From the Guidelines
The management of chronic deep vein thrombosis (DVT) should focus on anticoagulation therapy, with extended-duration therapy being considered for patients with idiopathic VTE or recurrent VTE, as it decreases the relative risk for recurrence by 64% to 95% 1. The cornerstone of treatment for chronic DVT is anticoagulation therapy, which can be achieved with low molecular weight heparin (LMWH) or oral anticoagulants.
- LMWH is safe and efficacious for the long-term treatment of VTE in selected patients, particularly those with cancer, and may be preferable for patients with cancer 1.
- The duration of anticoagulation therapy depends on the risk factors for recurrence, with 3 months being sufficient for provoked DVT, and at least 6-12 months or indefinitely for unprovoked or recurrent DVT.
- Clinicians should weigh the benefits, harms, and patient preferences in deciding on the duration of anticoagulation, considering the risk of recurrence and the risk of anticoagulant-related bleeding 1.
- In addition to anticoagulation therapy, compression therapy using graduated compression stockings (30-40 mmHg at the ankle) can help reduce post-thrombotic syndrome and should be worn daily for at least two years.
- Lifestyle modifications, including regular exercise, leg elevation, weight management, and avoiding prolonged immobility, are also important adjuncts in the management of chronic DVT.
From the Research
Chronic DVT Management
- The management of chronic deep vein thrombosis (DVT) primarily involves anticoagulation therapy to reduce symptoms, thrombus extension, and recurrence, as well as to prevent mortality 2, 3.
- Anticoagulation therapy for proximal DVT is clearly recommended for at least 3 months, while for isolated distal DVT, it should be considered, especially in the presence of high thromboembolic risk factors 3, 4.
- Non-Vitamin K antagonists oral anticoagulants (NOACs) are considered as first-line therapy in the anticoagulation therapy for DVT and are recommended as the preferred anticoagulant agents by most scientific societies due to their simplicity, rapid onset and offset of action, and good efficacy and safety profile compared to Vitamin K Antagonists (VKAs) 3.

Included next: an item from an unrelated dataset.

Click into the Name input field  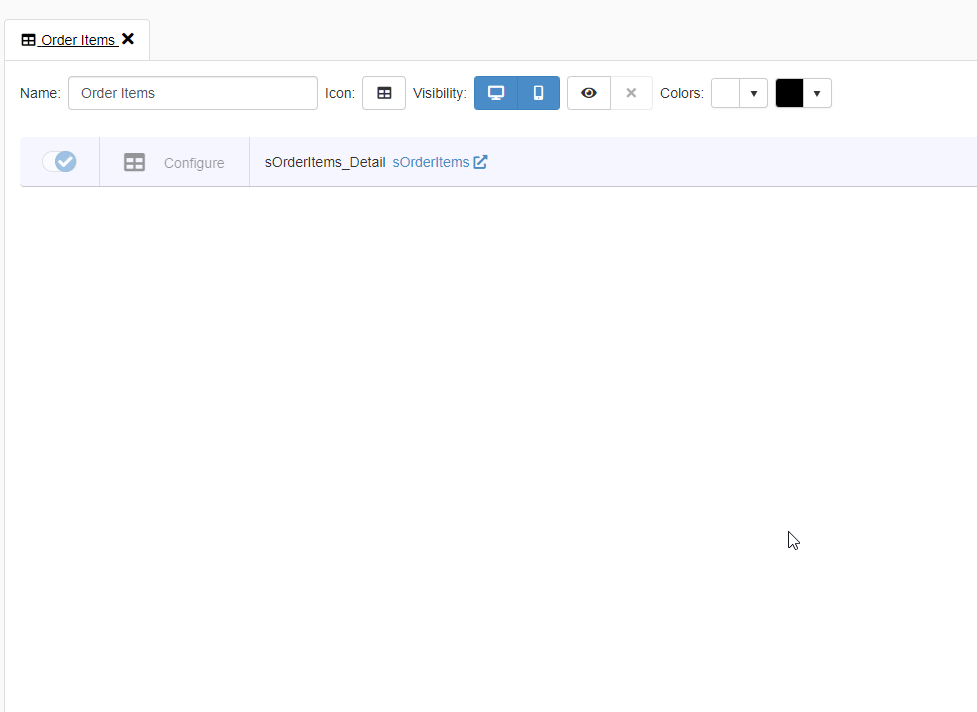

- Thrombolytic therapy offers an alternative in the treatment of patients with DVT, particularly for those with iliofemoral venous thrombosis, aiming to dissolve the thrombus, restore patency, and preserve valve function, thus reducing the incidence and severity of post-thrombotic syndrome 5.
- The optimal anticoagulant and duration of therapy are determined by clinical assessment, taking into account the thromboembolic and bleeding risk in each patient on a case-by-case basis 3, 4.
- Current guidelines recommend anticoagulation for a minimum of three months, with extension beyond this period individualized based on a risk/benefit analysis, especially in special situations such as active cancer and pregnancy 4.
- Low-molecular-weight heparin (LMWH) is at least as effective and safe as intravenous unfractionated heparin (UFH) for the treatment of DVT, offering the advantage of less frequent dosing and no need for monitoring, making outpatient treatment possible 6.